Create a new executor by copying all checkpoints from parent_run_id that were completed before before_node_id:

# parent run completed: gather → analyze → review → publish
parent = DurableWorkflowExecutor(run_id="run-99", backend="sqlite", db_path="state.db")

# Fork before "review" — copies gather and analyze checkpoints into a new run
forked = parent.fork(
    parent_run_id  = "run-99",
    before_node_id = "review",
    new_run_id     = "run-99-variant-a",
)

# Run the forked executor — gather and analyze are replayed; review onward re-executes
result = await forked.run(wf, task="Audit this contract with stricter policy")

S3 Serverless Backend Example

import os
from meshflow.core.durable import DurableWorkflowExecutor

os.environ["MESHFLOW_S3_BUCKET"] = "my-company-meshflow"

executor = DurableWorkflowExecutor(
    run_id    = "lambda-run-001",
    backend   = "s3",
    s3_prefix = "prod/checkpoints",
    # region defaults to AWS_DEFAULT_REGION env var or "us-east-1"
)

result = await executor.run(wf, task="Process invoice batch")

Each node's output is stored under prod/checkpoints/<run_id>/<node_id>.json. A lightweight index at prod/checkpoints/<run_id>/_index.json tracks completion times. On Lambda cold start, the executor reads the index and skips already-completed nodes.

Redis Backend Example

from meshflow.core.durable import DurableWorkflowExecutor

executor = DurableWorkflowExecutor(
    run_id    = "worker-1234",
    backend   = "redis",
    redis_url = "rediss://user:pass@redis.example.com:6380/0",  # TLS
)
result = await executor.run(wf, task="Summarise regulatory updates")

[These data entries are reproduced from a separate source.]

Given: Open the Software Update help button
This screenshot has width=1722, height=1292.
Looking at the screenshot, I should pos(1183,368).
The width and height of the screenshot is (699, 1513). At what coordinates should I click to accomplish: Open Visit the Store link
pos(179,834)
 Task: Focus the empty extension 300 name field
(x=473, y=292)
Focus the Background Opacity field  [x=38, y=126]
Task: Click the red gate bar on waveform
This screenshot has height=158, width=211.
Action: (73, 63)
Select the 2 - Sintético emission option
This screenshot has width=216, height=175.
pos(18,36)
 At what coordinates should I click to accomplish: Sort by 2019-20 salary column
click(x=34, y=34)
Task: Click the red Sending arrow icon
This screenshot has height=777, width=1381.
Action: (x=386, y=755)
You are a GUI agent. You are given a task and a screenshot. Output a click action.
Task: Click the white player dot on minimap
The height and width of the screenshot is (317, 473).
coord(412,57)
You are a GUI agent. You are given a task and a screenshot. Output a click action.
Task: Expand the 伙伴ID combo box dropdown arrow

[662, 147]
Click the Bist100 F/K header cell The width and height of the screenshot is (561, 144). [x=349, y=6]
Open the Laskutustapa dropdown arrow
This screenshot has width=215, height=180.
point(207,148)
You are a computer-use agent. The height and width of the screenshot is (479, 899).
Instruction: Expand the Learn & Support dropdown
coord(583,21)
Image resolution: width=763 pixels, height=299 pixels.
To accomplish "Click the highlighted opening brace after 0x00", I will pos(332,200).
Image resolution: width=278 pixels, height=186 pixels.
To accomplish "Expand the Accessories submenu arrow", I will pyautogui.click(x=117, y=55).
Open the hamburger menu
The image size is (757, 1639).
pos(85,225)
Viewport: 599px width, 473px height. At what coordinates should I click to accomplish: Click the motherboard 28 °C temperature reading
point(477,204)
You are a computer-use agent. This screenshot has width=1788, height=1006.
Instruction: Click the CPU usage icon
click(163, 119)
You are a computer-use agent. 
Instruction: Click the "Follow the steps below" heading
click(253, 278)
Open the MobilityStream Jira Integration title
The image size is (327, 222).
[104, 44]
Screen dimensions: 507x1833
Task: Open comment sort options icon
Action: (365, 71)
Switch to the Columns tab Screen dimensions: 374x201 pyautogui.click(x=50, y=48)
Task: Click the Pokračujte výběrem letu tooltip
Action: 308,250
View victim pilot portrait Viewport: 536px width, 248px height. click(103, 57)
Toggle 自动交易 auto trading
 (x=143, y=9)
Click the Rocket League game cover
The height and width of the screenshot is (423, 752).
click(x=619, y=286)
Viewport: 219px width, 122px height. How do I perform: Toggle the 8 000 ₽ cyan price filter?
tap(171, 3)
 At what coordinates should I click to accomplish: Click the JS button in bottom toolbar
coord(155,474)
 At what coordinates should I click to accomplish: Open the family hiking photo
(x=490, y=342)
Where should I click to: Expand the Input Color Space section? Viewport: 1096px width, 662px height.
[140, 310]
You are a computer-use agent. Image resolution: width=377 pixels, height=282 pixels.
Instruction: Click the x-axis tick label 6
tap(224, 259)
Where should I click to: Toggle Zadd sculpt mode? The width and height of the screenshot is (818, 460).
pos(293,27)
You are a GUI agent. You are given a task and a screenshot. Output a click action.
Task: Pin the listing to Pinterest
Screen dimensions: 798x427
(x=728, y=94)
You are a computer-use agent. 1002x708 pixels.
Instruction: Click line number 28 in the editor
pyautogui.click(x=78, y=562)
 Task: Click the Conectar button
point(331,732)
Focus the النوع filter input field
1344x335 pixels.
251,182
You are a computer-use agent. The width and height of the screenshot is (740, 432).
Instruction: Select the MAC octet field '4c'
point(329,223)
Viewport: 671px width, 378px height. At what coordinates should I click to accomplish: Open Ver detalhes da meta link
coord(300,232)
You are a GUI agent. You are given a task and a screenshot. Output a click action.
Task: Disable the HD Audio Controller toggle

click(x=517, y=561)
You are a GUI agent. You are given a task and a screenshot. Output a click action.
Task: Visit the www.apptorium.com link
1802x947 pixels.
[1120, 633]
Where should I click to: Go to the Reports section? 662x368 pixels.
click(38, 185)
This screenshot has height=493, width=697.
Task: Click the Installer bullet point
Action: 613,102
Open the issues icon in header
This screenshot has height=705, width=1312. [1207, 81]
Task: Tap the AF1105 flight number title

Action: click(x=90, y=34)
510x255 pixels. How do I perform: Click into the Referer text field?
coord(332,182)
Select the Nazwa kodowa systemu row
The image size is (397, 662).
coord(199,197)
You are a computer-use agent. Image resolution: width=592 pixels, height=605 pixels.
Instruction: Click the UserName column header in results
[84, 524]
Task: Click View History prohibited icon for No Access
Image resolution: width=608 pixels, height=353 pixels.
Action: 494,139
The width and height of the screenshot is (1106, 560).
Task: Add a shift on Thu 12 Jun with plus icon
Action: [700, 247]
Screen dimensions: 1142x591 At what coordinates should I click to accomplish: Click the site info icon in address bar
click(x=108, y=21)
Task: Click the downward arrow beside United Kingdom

Keys are stored as meshflow:checkpoint:<run_id>:<node_id> with a default 7-day TTL.

PostgreSQL Backend Example

from meshflow.core.durable import DurableWorkflowExecutor

executor = DurableWorkflowExecutor(
    run_id       = "prod-run-9001",
    backend      = "postgres",
    postgres_url = "postgresql://meshflow:secret@db.internal:5432/workflows",
)
result = await executor.run(wf, task="Monthly compliance audit")

meshflow replay CLI

Inspect checkpointed runs without re-executing:

# List completed nodes for a run
meshflow replay status --run-id run-99 --db runs.db

# Show the output of a specific completed node
meshflow replay show --run-id run-99 --node analyze --db runs.db

# Delete all checkpoints for a run (start fresh)
meshflow replay clear --run-id run-99 --db runs.db

Passing an Existing Mesh

from meshflow.core.mesh import Mesh

mesh     = Mesh(mode="production")
executor = DurableWorkflowExecutor(run_id="r1", backend="sqlite", db_path="r.db")
result   = await executor.run(wf, task="...", mesh=mesh)

How Checkpointing Works

DurableWorkflowExecutor.run() wraps every MeshNode in the workflow with a transparent checkpoint-checking runner:

  1. Before calling the node's original runner, it checks the store for (run_id, node_id).
  2. If a cached NodeOutput is found, it is returned immediately with metadata["_from_checkpoint"] = True.
  3. If not found, the original runner is called and the result is persisted before returning.

The original MeshNode runners are restored after execution, so the WorkflowDefinition object is unmodified and can be re-used.